Exercise
Please copy the records below word for word, keeping every line, space and character the same.
Input Start Marker
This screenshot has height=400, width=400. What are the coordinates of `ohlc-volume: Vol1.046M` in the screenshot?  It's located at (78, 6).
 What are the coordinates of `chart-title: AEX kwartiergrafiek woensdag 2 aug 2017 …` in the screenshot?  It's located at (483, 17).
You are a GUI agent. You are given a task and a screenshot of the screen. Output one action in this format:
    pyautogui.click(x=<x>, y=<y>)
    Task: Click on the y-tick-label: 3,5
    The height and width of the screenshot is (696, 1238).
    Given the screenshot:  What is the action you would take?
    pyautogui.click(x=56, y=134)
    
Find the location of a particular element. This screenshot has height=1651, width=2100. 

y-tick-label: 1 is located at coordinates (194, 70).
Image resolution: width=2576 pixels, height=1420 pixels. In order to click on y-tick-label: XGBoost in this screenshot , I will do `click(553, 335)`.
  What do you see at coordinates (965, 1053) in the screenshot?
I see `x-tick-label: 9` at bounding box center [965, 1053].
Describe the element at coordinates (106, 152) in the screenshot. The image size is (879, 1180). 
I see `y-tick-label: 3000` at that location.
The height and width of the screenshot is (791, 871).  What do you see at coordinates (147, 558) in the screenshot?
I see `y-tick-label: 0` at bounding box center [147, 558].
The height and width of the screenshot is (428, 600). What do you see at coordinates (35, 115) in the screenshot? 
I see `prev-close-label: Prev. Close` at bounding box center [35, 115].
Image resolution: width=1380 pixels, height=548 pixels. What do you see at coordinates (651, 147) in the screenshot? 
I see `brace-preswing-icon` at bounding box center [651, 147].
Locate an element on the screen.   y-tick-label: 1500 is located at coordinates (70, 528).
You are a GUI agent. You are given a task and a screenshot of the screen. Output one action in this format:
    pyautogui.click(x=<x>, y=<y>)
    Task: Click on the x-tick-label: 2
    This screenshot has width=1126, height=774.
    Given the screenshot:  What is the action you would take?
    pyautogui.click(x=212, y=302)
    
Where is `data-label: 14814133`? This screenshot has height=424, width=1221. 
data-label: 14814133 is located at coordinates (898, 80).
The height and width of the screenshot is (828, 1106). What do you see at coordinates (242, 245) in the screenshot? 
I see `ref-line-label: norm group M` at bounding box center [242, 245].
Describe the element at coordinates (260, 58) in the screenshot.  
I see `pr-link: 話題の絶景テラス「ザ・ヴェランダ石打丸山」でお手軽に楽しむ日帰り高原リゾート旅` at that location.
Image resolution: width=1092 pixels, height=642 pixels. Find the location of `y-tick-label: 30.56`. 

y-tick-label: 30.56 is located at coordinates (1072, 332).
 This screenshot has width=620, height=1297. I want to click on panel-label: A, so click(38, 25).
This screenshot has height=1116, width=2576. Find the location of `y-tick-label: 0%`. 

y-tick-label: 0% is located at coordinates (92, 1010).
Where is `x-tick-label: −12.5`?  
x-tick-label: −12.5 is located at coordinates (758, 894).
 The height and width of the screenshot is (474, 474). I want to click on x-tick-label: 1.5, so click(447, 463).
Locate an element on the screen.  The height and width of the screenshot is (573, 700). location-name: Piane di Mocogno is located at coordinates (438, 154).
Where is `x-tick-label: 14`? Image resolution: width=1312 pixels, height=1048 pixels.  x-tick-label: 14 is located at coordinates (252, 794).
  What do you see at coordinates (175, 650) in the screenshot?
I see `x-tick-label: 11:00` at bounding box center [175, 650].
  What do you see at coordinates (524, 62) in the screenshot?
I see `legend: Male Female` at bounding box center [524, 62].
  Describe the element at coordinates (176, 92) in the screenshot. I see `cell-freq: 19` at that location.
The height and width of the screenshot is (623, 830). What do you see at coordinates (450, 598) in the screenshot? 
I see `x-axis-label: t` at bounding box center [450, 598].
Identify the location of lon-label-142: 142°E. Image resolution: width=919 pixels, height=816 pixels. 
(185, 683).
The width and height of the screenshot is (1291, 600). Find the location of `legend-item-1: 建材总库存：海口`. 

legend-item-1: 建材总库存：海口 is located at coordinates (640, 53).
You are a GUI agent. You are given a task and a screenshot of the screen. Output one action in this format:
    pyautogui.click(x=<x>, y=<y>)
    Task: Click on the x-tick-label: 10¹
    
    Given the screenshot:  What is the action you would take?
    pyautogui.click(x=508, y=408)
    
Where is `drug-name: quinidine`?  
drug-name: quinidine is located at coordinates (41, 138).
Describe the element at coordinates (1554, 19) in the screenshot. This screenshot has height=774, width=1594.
Input End Marker
Solution for this exercise
This screenshot has height=400, width=400. What are the coordinates of `ohlc-volume: Vol1.046M` in the screenshot?  It's located at (78, 6).
 What are the coordinates of `chart-title: AEX kwartiergrafiek woensdag 2 aug 2017 …` in the screenshot?  It's located at (483, 17).
You are a GUI agent. You are given a task and a screenshot of the screen. Output one action in this format:
    pyautogui.click(x=<x>, y=<y>)
    Task: Click on the y-tick-label: 3,5
    The height and width of the screenshot is (696, 1238).
    Given the screenshot:  What is the action you would take?
    pyautogui.click(x=56, y=134)
    
Find the location of a particular element. This screenshot has height=1651, width=2100. 

y-tick-label: 1 is located at coordinates (194, 70).
Image resolution: width=2576 pixels, height=1420 pixels. In order to click on y-tick-label: XGBoost in this screenshot , I will do `click(553, 335)`.
  What do you see at coordinates (965, 1053) in the screenshot?
I see `x-tick-label: 9` at bounding box center [965, 1053].
Describe the element at coordinates (106, 152) in the screenshot. The image size is (879, 1180). 
I see `y-tick-label: 3000` at that location.
The height and width of the screenshot is (791, 871).  What do you see at coordinates (147, 558) in the screenshot?
I see `y-tick-label: 0` at bounding box center [147, 558].
The height and width of the screenshot is (428, 600). What do you see at coordinates (35, 115) in the screenshot? 
I see `prev-close-label: Prev. Close` at bounding box center [35, 115].
Image resolution: width=1380 pixels, height=548 pixels. What do you see at coordinates (651, 147) in the screenshot? 
I see `brace-preswing-icon` at bounding box center [651, 147].
Locate an element on the screen.   y-tick-label: 1500 is located at coordinates (70, 528).
You are a GUI agent. You are given a task and a screenshot of the screen. Output one action in this format:
    pyautogui.click(x=<x>, y=<y>)
    Task: Click on the x-tick-label: 2
    This screenshot has width=1126, height=774.
    Given the screenshot:  What is the action you would take?
    pyautogui.click(x=212, y=302)
    
Where is `data-label: 14814133`? This screenshot has height=424, width=1221. 
data-label: 14814133 is located at coordinates (898, 80).
The height and width of the screenshot is (828, 1106). What do you see at coordinates (242, 245) in the screenshot? 
I see `ref-line-label: norm group M` at bounding box center [242, 245].
Describe the element at coordinates (260, 58) in the screenshot.  
I see `pr-link: 話題の絶景テラス「ザ・ヴェランダ石打丸山」でお手軽に楽しむ日帰り高原リゾート旅` at that location.
Image resolution: width=1092 pixels, height=642 pixels. Find the location of `y-tick-label: 30.56`. 

y-tick-label: 30.56 is located at coordinates (1072, 332).
 This screenshot has width=620, height=1297. I want to click on panel-label: A, so click(38, 25).
This screenshot has height=1116, width=2576. Find the location of `y-tick-label: 0%`. 

y-tick-label: 0% is located at coordinates (92, 1010).
Where is `x-tick-label: −12.5`?  
x-tick-label: −12.5 is located at coordinates (758, 894).
 The height and width of the screenshot is (474, 474). I want to click on x-tick-label: 1.5, so click(447, 463).
Locate an element on the screen.  The height and width of the screenshot is (573, 700). location-name: Piane di Mocogno is located at coordinates (438, 154).
Where is `x-tick-label: 14`? Image resolution: width=1312 pixels, height=1048 pixels.  x-tick-label: 14 is located at coordinates (252, 794).
  What do you see at coordinates (175, 650) in the screenshot?
I see `x-tick-label: 11:00` at bounding box center [175, 650].
  What do you see at coordinates (524, 62) in the screenshot?
I see `legend: Male Female` at bounding box center [524, 62].
  Describe the element at coordinates (176, 92) in the screenshot. I see `cell-freq: 19` at that location.
The height and width of the screenshot is (623, 830). What do you see at coordinates (450, 598) in the screenshot? 
I see `x-axis-label: t` at bounding box center [450, 598].
Identify the location of lon-label-142: 142°E. Image resolution: width=919 pixels, height=816 pixels. 
(185, 683).
The width and height of the screenshot is (1291, 600). Find the location of `legend-item-1: 建材总库存：海口`. 

legend-item-1: 建材总库存：海口 is located at coordinates (640, 53).
You are a GUI agent. You are given a task and a screenshot of the screen. Output one action in this format:
    pyautogui.click(x=<x>, y=<y>)
    Task: Click on the x-tick-label: 10¹
    
    Given the screenshot:  What is the action you would take?
    pyautogui.click(x=508, y=408)
    
Where is `drug-name: quinidine`?  
drug-name: quinidine is located at coordinates (41, 138).
Describe the element at coordinates (1554, 19) in the screenshot. This screenshot has height=774, width=1594.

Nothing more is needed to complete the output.